* **Görev 1**
Savaşan Devletler metnine göre Zhou hanedanı, askeri gücünü ve otoritesini büyük ölçüde yitirmişken nasıl ayakta kalabildi? Metindeki gerekçeyi kısaca açıkla.
* **Görev 2**
Savaşan Devletler metninden "Zhoular'ın doğuya taşınmasından" ifadesinden başlayıp "Chu ve Yan." ifadesine kadar, bu ifade de dahil olmak üzere, olan kısmı hiç değiştirmeden geri ver.
* **Görev 3**
Savaşan Devletler metnini kaldığı yerden sürdür.

* **Seçilen metin**
========

Savaşan Devletler (MÖ 476-221)
Zhoular'ın doğuya taşınmasından sonra, hükümdarlar kendi otoritelerini tekrar tesis edemediler. Merkezi otorite yitirildi. Durum o kadar vahimdi ki, vasallar hükümdarlarından daha büyük bir askeri gücü vardı. Zhou hanedanını ayakta tutan tek şey Gök'ün Oğlu sayılmaları sebebiyle saygı duyulmalarıydı. Zhoular bu dönemde, askeri güçlerinin çoğunu yitirmiş ve otoritesi sarsılmış sembolik hükümdarlardı. Fakat bu durum böyle kalmadı ve zaman geçtikçe var olan otorite daha da fazla güç kaybedecekti. MÖ 335'e gelindiğinde, birçok vassal Gök'ün Oğlu'nun otoritesini tamamen tanımayarak, kendilerini bağımsız ilan ettiler. 100'den fazla kurulan bağımsız devlet, ejderha tahtı için kendi aralarında mücadele ettiler, ta ki geriye 7 büyük devlet kalıncaya kadar: Qin, Han, Wei, Zhao, Qi, Chu ve Yan.
Çin - MÖ 260
Dük Huan ve başbakanı Guan Zhong liderliğindeki Qi Devleti, ekonomik gücü ve askeri becerisiyle tanınmış bir güç haline gelmişti. Güneyin en güçlü ve kültürel açıdan en zengin devleti Chu da önemli bir aktördü. Askeri reformlarıyla bilinen Zhao devleti ise, süvari taktikleri benimseyen Kral Wulling gibi yetenekli liderler tarafından yönetiliyordu. Marquis Wen ve Marquis Wu gibi yöneticilerin yönetimi altındaki Wei Devleti de hukuk ve yönetim alanında önemli ilerlemeler kaydetmişti. Yan devleti, coğrafi olarak kuzeydoğuda izole edilmiş bir bölgede olmasına rağmen, Kral Zhao döneminde önemli bir güç haline gelmişti. Hanlar ise çağdaşlarına göre daha küçük bir devlet olmasına karşın, karmaşık güç dengelerinin olduğu bu zaman diliminde önemli bir oyuncuydu. Son olarak Qin devleti de Shang Yang reformlarıyla askeri anlamda inanılmaz güçlenmiş, Qin Shi Huang döneminde ise üstünlük ele alınmış ve savaş, Qin'in nihai hakimiyetinin kurulmasıyla sonuçlanmıştı.
Sun Tzu (MÖ 544-496)

========

* **Veri kesiti**
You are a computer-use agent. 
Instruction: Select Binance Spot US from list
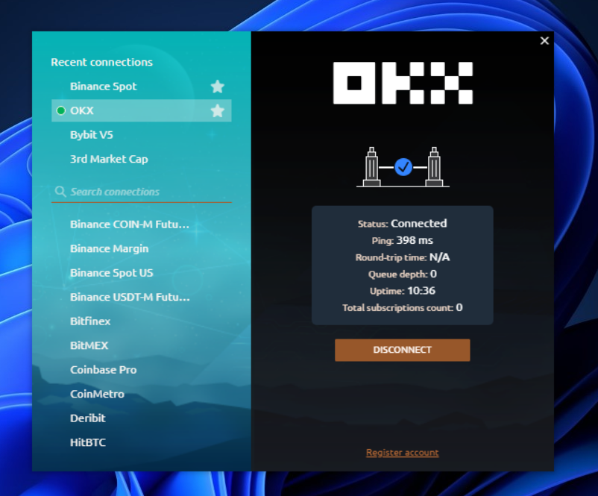coord(112,273)
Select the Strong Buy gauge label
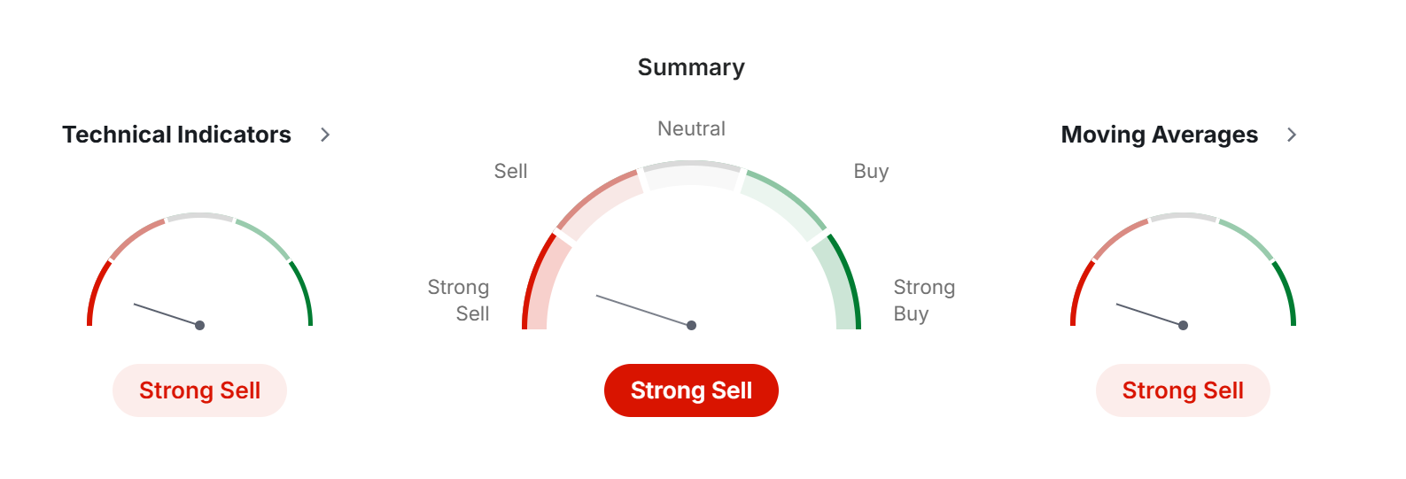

========

* **Yanıt 1**
Zhou hükümdarları Gök'ün Oğlu sayıldıkları için onlara saygı duyuluyordu. Askeri güçlerinin çoğunu yitirmiş ve otoriteleri sarsılmış olsa da hanedanı ayakta tutan tek şey bu saygıydı.

* **Yanıt 2**
Zhoular'ın doğuya taşınmasından sonra, hükümdarlar kendi otoritelerini tekrar tesis edemediler. Merkezi otorite yitirildi. Durum o kadar vahimdi ki, vasallar hükümdarlarından daha büyük bir askeri gücü vardı. Zhou hanedanını ayakta tutan tek şey Gök'ün Oğlu sayılmaları sebebiyle saygı duyulmalarıydı. Zhoular bu dönemde, askeri güçlerinin çoğunu yitirmiş ve otoritesi sarsılmış sembolik hükümdarlardı. Fakat bu durum böyle kalmadı ve zaman geçtikçe var olan otorite daha da fazla güç kaybedecekti. MÖ 335'e gelindiğinde, birçok vassal Gök'ün Oğlu'nun otoritesini tamamen tanımayarak, kendilerini bağımsız ilan ettiler. 100'den fazla kurulan bağımsız devlet, ejderha tahtı için kendi aralarında mücadele ettiler, ta ki geriye 7 büyük devlet kalıncaya kadar: Qin, Han, Wei, Zhao, Qi, Chu ve Yan.

* **Yanıt 3**
Varlığı akademisyenlerce tartışmalı olsa da bu dönemin en sembolik ismi daha sonraları Tzu (usta) payesiyle tarihe geçecek olan Sun Wu'ydu. Sun Tzu hakkında oldukça kısıtlı bir bilgiye sahip olsak da Qi devletinde dünyaya geldiği ve Wu devletinde subay olarak hizmet verdiği varsayılıyor. Önemli savaşlara katılmış, bu dönemin entrikasına ve savaş hilelerine şahitlik etmiş, tecrübe ve deneyimlerini ve savaşı da taozist prensiplerle ele alarak yazıya dökmüştür. Ona atfedilen 13 bölümden oluşan Savaş Sanatı (bazı parçalar sonradan eklenmiştir), yüzyıllar boyunca kendisinden sonraki generallere ilham olmuştur. 3 krallık döneminin en önemli generallerinden Zhuge Liang, Çin iç savaşında komünistlerin zaferiyle taçlandıran Mao Zedong gibi Çinli takipçileri olsa da, 20'yy da Çin'i küçük düşürücü bir hezimete sokan ve işgal eden Japonlar, Fransa İmparatoru olarak neredeyse bütün Avrupa ile savaşan Napolyon Bonapart, 2.Dünya Savaşı generallerinden MacArthur ve Erwin Rommel gibi liderler de bu kitaptan etkilenmişti. Günümüzde bile değerini aynı şekilde koruyan Savaş Sanatı, istihbarat, savaş tarihi gibi alanlarda ders kitabı olarak okutulmaktadır.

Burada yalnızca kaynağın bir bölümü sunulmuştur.